◆ To be done ◆
Rewrite the part of the data that opens with the line containing "Task: Point to the word Cytokines" and runs through the end of the data, replacing "screenshot" with "image" and leaving everything else unchanged. Leave the pictures out of your answer.

┏━━

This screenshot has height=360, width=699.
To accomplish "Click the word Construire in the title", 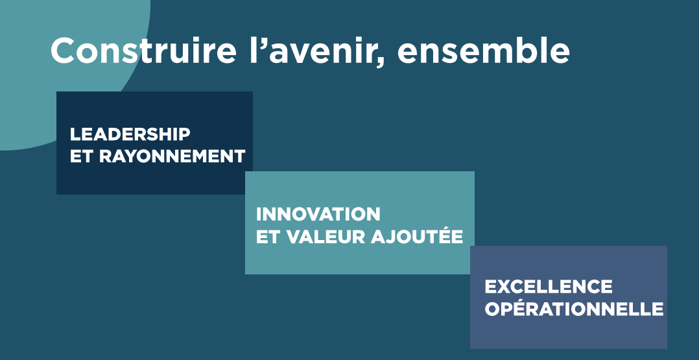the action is [x=143, y=51].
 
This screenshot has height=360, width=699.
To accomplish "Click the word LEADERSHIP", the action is [x=130, y=134].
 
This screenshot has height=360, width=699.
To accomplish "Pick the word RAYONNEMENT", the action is [x=172, y=156].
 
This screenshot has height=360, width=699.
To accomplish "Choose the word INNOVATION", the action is [x=318, y=214].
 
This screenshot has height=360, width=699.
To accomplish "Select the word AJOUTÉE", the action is [x=417, y=235].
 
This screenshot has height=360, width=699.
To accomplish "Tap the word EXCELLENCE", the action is [x=549, y=287].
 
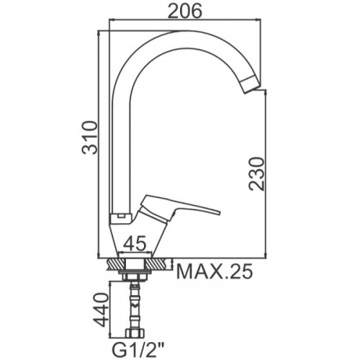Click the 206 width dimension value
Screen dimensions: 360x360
(184, 11)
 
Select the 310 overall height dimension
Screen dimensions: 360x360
(90, 138)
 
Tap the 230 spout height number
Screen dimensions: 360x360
(256, 174)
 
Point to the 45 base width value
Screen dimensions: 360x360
(135, 243)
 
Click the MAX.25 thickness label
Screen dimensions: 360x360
(215, 271)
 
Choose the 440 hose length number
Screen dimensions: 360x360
(99, 310)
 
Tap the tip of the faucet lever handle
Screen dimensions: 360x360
(219, 212)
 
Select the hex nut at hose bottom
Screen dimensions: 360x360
(135, 333)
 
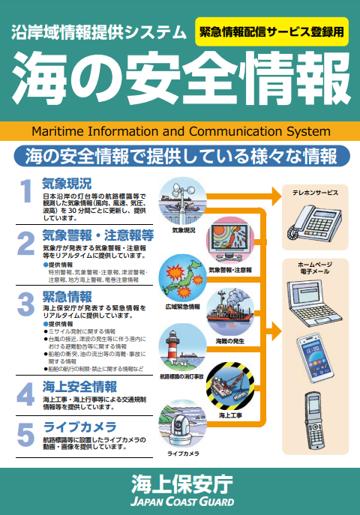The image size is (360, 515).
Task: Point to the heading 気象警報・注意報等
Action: [98, 235]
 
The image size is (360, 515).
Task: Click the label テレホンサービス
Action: [315, 193]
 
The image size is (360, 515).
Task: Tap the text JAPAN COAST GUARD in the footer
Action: [179, 500]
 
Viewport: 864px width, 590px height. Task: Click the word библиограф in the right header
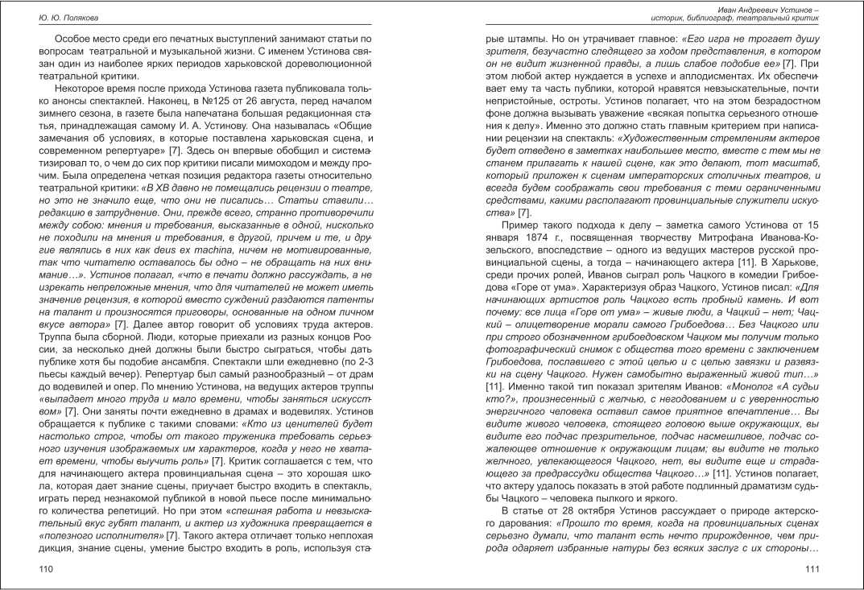click(724, 17)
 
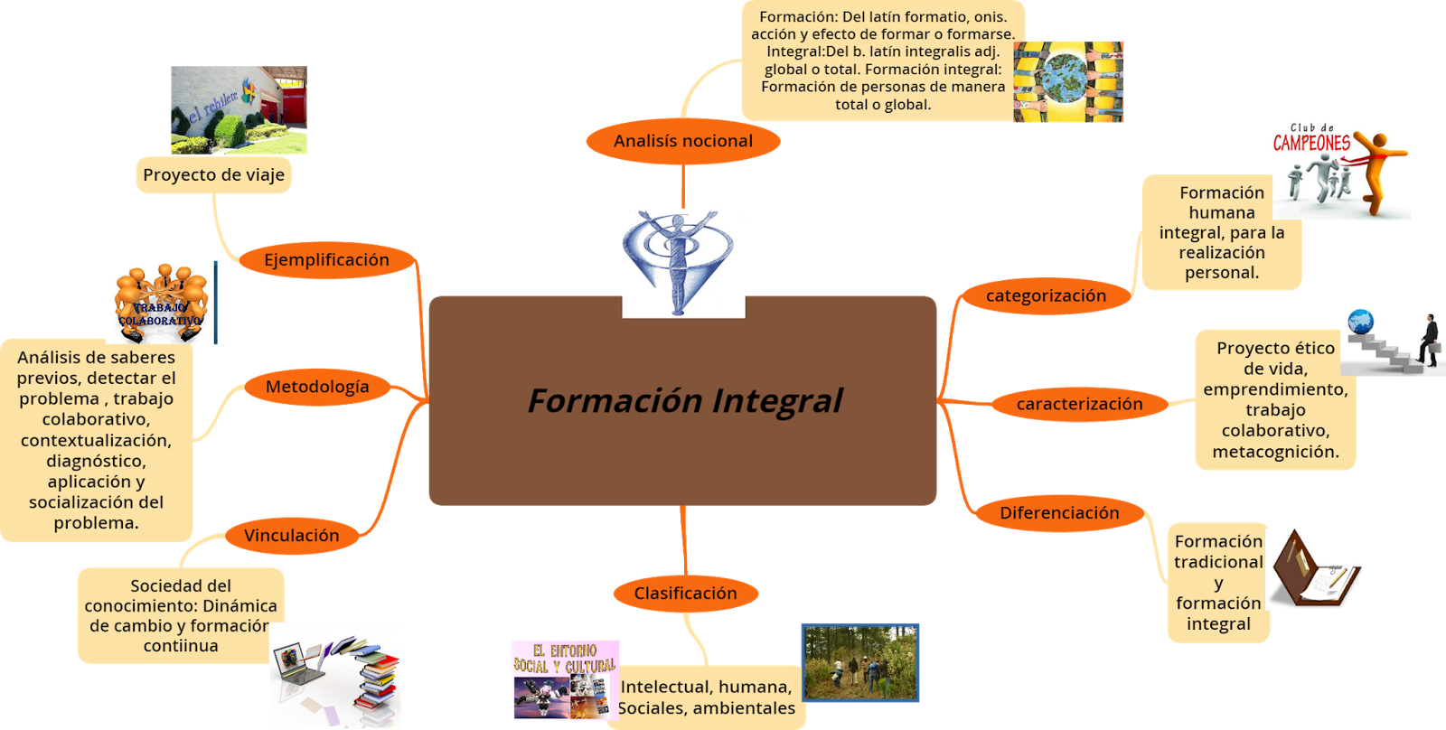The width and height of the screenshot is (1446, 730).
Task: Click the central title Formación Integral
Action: coord(684,400)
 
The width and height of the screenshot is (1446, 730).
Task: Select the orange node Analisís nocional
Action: coord(682,141)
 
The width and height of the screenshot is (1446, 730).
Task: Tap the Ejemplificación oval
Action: coord(326,260)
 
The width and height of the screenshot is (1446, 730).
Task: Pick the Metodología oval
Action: coord(316,387)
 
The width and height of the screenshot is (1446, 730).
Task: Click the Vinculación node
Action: coord(291,536)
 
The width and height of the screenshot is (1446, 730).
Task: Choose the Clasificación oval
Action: coord(685,594)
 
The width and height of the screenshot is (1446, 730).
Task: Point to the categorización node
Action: coord(1046,295)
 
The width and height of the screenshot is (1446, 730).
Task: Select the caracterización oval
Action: coord(1079,404)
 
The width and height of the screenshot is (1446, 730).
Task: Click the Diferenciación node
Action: coord(1058,513)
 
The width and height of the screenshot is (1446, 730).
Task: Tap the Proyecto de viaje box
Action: coord(213,175)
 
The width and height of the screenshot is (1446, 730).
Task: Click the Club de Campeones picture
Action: coord(1341,170)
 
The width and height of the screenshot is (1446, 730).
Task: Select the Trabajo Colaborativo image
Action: coord(161,303)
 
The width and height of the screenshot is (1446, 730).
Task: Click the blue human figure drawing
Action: coord(683,263)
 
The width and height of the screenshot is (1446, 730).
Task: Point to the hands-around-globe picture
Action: coord(1067,81)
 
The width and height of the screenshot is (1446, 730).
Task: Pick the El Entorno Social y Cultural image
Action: coord(564,679)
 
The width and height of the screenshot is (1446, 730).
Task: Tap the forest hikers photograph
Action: coord(859,662)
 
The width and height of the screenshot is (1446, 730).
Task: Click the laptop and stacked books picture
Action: coord(336,676)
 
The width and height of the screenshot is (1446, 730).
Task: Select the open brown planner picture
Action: coord(1317,569)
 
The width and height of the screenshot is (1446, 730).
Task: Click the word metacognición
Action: coord(1275,452)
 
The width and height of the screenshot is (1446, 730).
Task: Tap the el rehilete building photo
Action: coord(239,110)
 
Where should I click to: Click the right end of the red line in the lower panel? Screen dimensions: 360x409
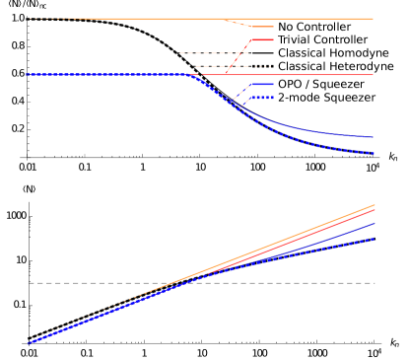375,209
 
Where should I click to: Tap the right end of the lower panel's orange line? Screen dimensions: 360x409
375,205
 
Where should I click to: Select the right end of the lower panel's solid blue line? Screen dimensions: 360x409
375,223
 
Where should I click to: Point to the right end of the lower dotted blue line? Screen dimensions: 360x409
374,239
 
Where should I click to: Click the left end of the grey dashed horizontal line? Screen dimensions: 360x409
30,283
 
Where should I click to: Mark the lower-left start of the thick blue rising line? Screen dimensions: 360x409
30,342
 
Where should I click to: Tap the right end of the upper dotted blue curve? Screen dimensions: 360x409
374,153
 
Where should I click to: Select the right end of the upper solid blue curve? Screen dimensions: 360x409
373,137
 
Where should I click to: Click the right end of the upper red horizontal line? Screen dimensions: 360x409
373,75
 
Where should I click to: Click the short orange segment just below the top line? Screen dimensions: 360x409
262,27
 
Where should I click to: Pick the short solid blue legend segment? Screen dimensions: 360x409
261,85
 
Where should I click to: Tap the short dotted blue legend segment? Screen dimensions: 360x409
261,98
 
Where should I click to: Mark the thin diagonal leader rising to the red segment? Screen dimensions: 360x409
238,57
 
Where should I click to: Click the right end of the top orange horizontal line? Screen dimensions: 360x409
373,19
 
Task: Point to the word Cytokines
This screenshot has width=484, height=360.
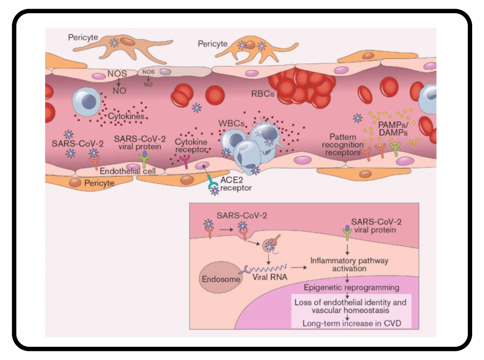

┗━━

◆ Result of this exercise ◆
Task: Point to the word Cytokines
This image has width=484, height=360.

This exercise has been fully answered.